Victoria University has been successful in acquiring the tender to conduct skills assessments for temporary working visas. The Australian Government, through Trades Recognition Australia, has approved Victoria University to conduct formal skills assessments for temporary working visa applicants from nominated countries and trades.

Commonly known as the 457 Visa, VU will conduct skills assessments for first class welders, fitters, metal fabricators, motor mechanics, cooks and chefs from China, India, Fiji and The Philippines.

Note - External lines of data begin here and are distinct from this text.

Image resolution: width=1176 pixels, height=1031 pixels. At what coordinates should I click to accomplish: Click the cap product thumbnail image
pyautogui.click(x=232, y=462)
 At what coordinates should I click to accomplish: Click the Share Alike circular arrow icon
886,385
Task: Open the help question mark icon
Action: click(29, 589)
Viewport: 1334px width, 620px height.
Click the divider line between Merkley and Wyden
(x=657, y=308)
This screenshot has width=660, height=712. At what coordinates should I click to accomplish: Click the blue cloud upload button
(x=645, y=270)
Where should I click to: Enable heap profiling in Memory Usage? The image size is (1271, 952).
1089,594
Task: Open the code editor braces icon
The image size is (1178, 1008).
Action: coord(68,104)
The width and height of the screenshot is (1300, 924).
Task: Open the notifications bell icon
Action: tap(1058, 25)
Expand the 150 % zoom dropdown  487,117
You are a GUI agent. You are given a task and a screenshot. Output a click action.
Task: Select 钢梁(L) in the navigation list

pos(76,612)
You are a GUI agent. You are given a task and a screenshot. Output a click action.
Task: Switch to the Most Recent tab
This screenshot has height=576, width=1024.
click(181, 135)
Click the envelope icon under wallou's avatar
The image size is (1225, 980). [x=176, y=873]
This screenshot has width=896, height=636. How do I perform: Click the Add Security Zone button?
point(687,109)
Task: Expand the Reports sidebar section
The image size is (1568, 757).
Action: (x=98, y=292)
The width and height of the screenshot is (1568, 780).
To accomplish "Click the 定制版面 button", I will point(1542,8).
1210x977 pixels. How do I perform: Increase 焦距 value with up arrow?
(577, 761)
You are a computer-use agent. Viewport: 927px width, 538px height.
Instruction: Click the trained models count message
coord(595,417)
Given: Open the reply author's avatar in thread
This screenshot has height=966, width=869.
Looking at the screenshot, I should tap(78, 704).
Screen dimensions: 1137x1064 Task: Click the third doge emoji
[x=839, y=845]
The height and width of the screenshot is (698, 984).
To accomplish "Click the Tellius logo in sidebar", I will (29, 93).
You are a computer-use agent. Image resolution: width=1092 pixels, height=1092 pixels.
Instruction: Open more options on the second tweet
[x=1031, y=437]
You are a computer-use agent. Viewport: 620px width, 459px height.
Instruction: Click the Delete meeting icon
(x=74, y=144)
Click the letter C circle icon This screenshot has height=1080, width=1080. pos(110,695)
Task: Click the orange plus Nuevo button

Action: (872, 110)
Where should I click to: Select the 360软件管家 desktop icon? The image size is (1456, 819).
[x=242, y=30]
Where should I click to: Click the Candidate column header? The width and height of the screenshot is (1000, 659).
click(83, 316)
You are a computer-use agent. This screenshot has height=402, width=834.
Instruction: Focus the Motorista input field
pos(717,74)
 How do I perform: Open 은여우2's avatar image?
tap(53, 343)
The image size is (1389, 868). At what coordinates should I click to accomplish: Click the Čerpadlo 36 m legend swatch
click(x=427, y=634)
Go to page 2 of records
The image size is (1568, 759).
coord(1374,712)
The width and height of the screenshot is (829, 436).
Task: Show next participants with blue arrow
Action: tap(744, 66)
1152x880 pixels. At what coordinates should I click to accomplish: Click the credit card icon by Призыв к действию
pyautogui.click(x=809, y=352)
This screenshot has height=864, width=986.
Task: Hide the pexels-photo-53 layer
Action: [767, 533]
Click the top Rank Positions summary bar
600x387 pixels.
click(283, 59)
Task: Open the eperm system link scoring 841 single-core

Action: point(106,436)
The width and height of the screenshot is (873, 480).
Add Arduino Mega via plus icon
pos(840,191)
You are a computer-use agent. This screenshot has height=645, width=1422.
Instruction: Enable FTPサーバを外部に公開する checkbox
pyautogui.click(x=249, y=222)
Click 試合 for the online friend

For this project, Victoria University has agreed to work with Education Training International (ETI) and TAFEWA in a consortium arrangement so that VU can provide services throughout Australia and Internationally. ETI has many strong relationships internationally that VU will be working with to make this project successful and it will have the integrity that the Department of Education, Employment and Workplace relations (DEEWR) and Department of Immigration and Citizenship (DIAC) require.

“It is our intention to develop relationships with these partners to broaden our opportunities internationally, which will increase VU’s profile and market share in training”, said Vicki Sherry, Business Development Manager, Technical and Trades Innovation.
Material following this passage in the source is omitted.